Declassified documents reveal the National Security Agency has been using secret “speaker recognition” technology to identify people by their unique “voiceprint” for more than a decade.
The NSA has been recording and gathering private phone calls for years, but it used to be difficult for the agency to identify unknown speakers. In the past, signals intelligence (SIGINT) transcribers worked on the same targets for years before they became familiar enough with a speaker’s unique voice to be able to verify their identity.
Now, the NSA is using more advanced computational systems developed by the Massachusetts Institute of Technology (MIT) in order to catch spies and terrorists, according to a declassified NSA document obtained by media outlet the Intercept.
The document describes how the NSA used the technology during Operation Iraqi Freedom to match an audio recording to former leader Saddam Hussein’s “voiceprint.” The NSA also used the technology to compare the voice of a captured suspect with previous audio recordings from terrorist Abu Hakim to confirm that the suspect was not a match.

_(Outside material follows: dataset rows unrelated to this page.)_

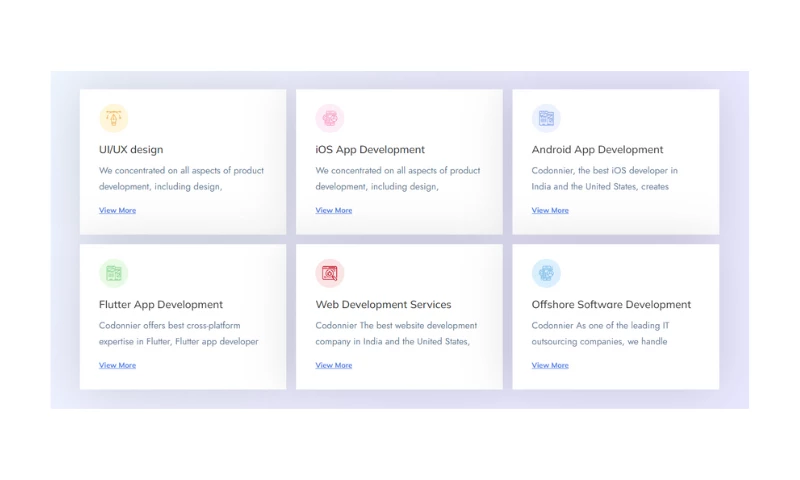The height and width of the screenshot is (480, 800).
Task: Click the Offshore Software Development title
Action: pyautogui.click(x=611, y=305)
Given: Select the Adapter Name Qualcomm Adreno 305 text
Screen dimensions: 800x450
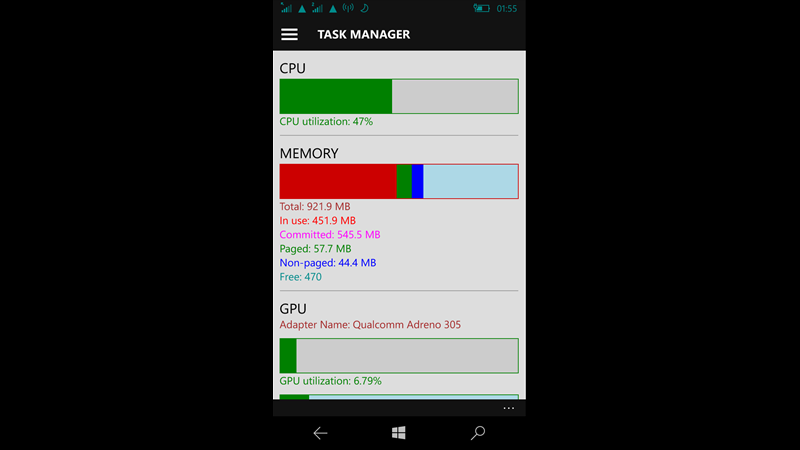Looking at the screenshot, I should pos(370,325).
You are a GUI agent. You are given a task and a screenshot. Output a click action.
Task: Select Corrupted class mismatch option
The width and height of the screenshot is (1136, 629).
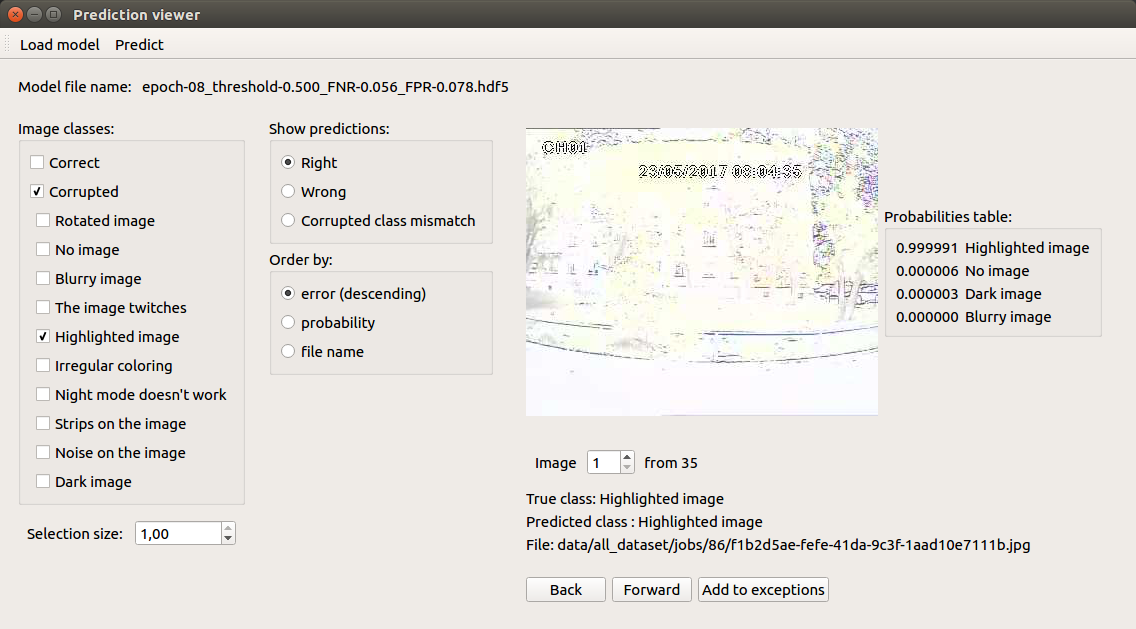tap(288, 221)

In order to test their technology, analysts at the NSA compared old intercepts and audio files relating to Ron Pelton, a former NSA analyst who sold details about several secret US programs to the Soviet Union. At the time, the agency failed to identify Pelton through human voice identification. However, in 2006, the agency was able to automatically match Pelton’s voice using the technology.
“Had such technologies been available twenty years ago, early detection and apprehension could have been possible, reducing the considerable damage Pelton did to national security,” the document states.
According to the classified document, the NSA was able to automatically identify a Chinese speaker when they were speaking in English. The document states that voice recognition technologies were “rapidly becoming the standard in the Intelligence Community” more than a decade ago.
Civil liberties advocates are concerned that the technology could make it easier for the NSA to violate the privacy rights of American citizens.
“This creates a new intelligence capability and a new capability for abuse,” Timothy Edgar, a former White House adviser to the Director of National Intelligence, told the Intercept. “Our voice is traveling across all sorts of communication channels where we’re not there. In an age of mass surveillance, this kind of capability has profound implications for all of our privacy.”
Since a “voiceprint” is nearly impossible to change or disguise, privacy advocates also fear the NSA would be able to instantly locate and track anyone who can be heard by a microphone.
“There are microphones all around us all the time. We all carry around a microphone 24 hours a day, in the form of our cellphones,” Trevor Timm, executive director of the Freedom of the Press Foundation, told the Intercept. “And we know that there are ways for the government to hack into phones and computers to turn those devices on.”
Former NSA intelligence analyst, Edward Snowden added that the technology could even be used to track people down through other kinds of listening devices, including “a friend's laptop, the phone next to you on the train, that Amazon Echo on the shelf…”
Although the NSA has kept their voice-matching technology a secret, the Associated Press reported that Turkcell, the largest mobile phone company in Turkey, used a popular speech recognition technology to collect voice data from approximately 10 million customers in 2014.
In October, Human Rights Watch reported that the Chinese government has been gathering tens of thousands of “voice pattern” samples to establish a national voice biometric database and a program that can automatically identify voices in phone conversations.
Interpol also recently announced the Speaker Identification Integrated Project (SIIP), a speaker identification technology funded by the European Union, had passed its final field test.
The program, which began in 2014, was finally able to identify unknown speakers talking in different languages in November of last year.
The Senate recently voted to reauthorize Section 702 of the Foreign Intelligence Surveillance Act (FISA), permitting electronic surveillance of non-Americans. However, it has been shown that the NSA has also collected data on Americans during their surveillance.